Expression of TgfβR1 on ovarian cancer and growth of orthotopic tumors in mice. Expression of TgfβR1 on human ovarian cancer cells (SKOV3ip1) after injection to mice was reduced using human (h) TgfβR1 siRNA at different time points, and final growth of orthotopic tumors was compared between different groups. (A) Quantification of TgfβR1 mRNA level in SKOV3ip1 cells incubated with scrambled siRNA or hTgfβR1 siRNA in vitro for 48 hours by qRT-PCR (n=6). (B) Effect of hTgfβR1 siRNA and scrambled siRNA on the expression of TgfβR1 at the protein level in SKOV3ip1 cells. A representative Western-blot is shown (n=3). (C) Experimental design for reducing expression of TgfβR1 on SKOV3ip1 cells in tumor-bearing nude mice at different time points using in vivo delivery of hTgfβR1 siRNA by DOPC-based liposomes.
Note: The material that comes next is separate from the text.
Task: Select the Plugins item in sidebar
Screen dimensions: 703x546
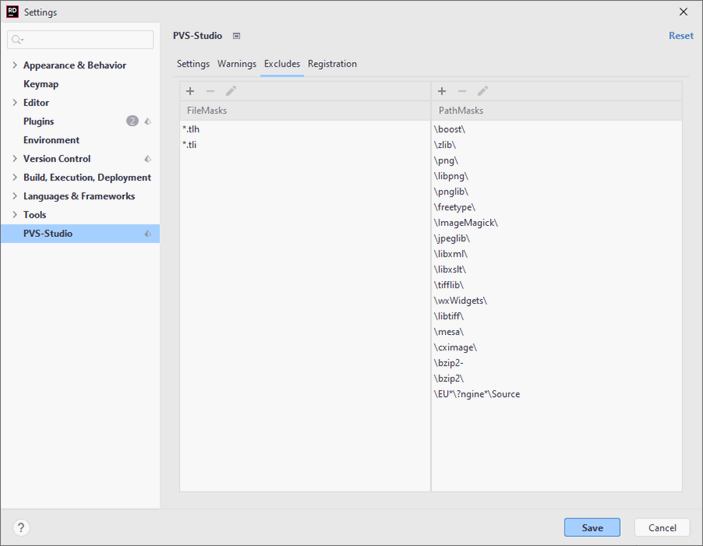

Each experimental group (n=9 mice/group) received i.p. injection of hTgfβR1 siRNA every 3 days, starting at day 2(G1), day 8 (G2), day 14 (G3), day 20 (G4), or day 26 (G5) after injection of cancer cells that continued until day 46. Tumor-bearing mice in control group (scrambled) received i.p. injection of scrambled siRNA every 3 days starting on day 2 until day 46. (D) Aggregate weight of SKOV3ip1-induced tumor nodules in different treatment and control groups. (E) Representation of Ki67, TgfβR1, and phosphorylated SMAD2 (pSMAD2) immunostaining of sections of SKOV3ip1-induced tumor nodules. Scale bars are 100 μm. (F) Quantification of Ki67 positivity (proliferation index) in SKOV3ip1-induced tumors (n=10, 5 mice per group, 1 nodule from each mouse, and 2 sections per nodule). Scale bars are 200 μm. (G) Quantification of TgfβR1 mRNA level in SKOV3ip1-induced tumors resected from mice treated with scrambled siRNA or hTgfβR1 siRNA. The ANOVA analysis was performed on the results in D and the p value was <0.00001. Student’s t-test was carried out for statistical analysis, and significance levels were as follows: p < 0.05 for *, p < 0.01 for **, p < 0.001 for ***. NS: no significance. Averaged data are presented as the mean ± SEM.

Figure 4

Effect of platelet’s Tgfβ1 and ovarian cancer cell’s TgfβR1 on neoangiogenesis and platelet extravasation. Sections of IG10, ID8, and SKOV3ip-induced tumor nodules were stained with DAPI (nuclei of cancer cells), CD31 (endothelial cells) and CD42b (platelets) and analyzed by immunofluorescence microscopy. (A) The left side panel shows representative of micrographs from sections of tumor nodules. Blood vessels were detected by lumens encircled with CD31+ cells. The right side panel shows quantification of blood vessel density in each group of mice (5 mice/group, at least 3 tumor nodules per mouse, 1 section per nodule, and 2 or more HPF per section). Scale bars are 200 μm. (B) The left side panel shows representative micrographs of sections of tumor nodules. Extravasated platelets were detected by intratumor and extravascular CD42b+ cells. The right side panel shows quantification of extravasated platelets in each group of mice (5 mice/group and at least 3 tumor nodules per mouse, 2 random sections per nodule and 2 or more HPF per section). Scale bars are 100 μm. Student’s t-test is carried out for statistical analysis and significance levels indicated are as follows: p < 0.05 for *, p < 0.001 for ***. Averaged data are presented as the mean ± SEM.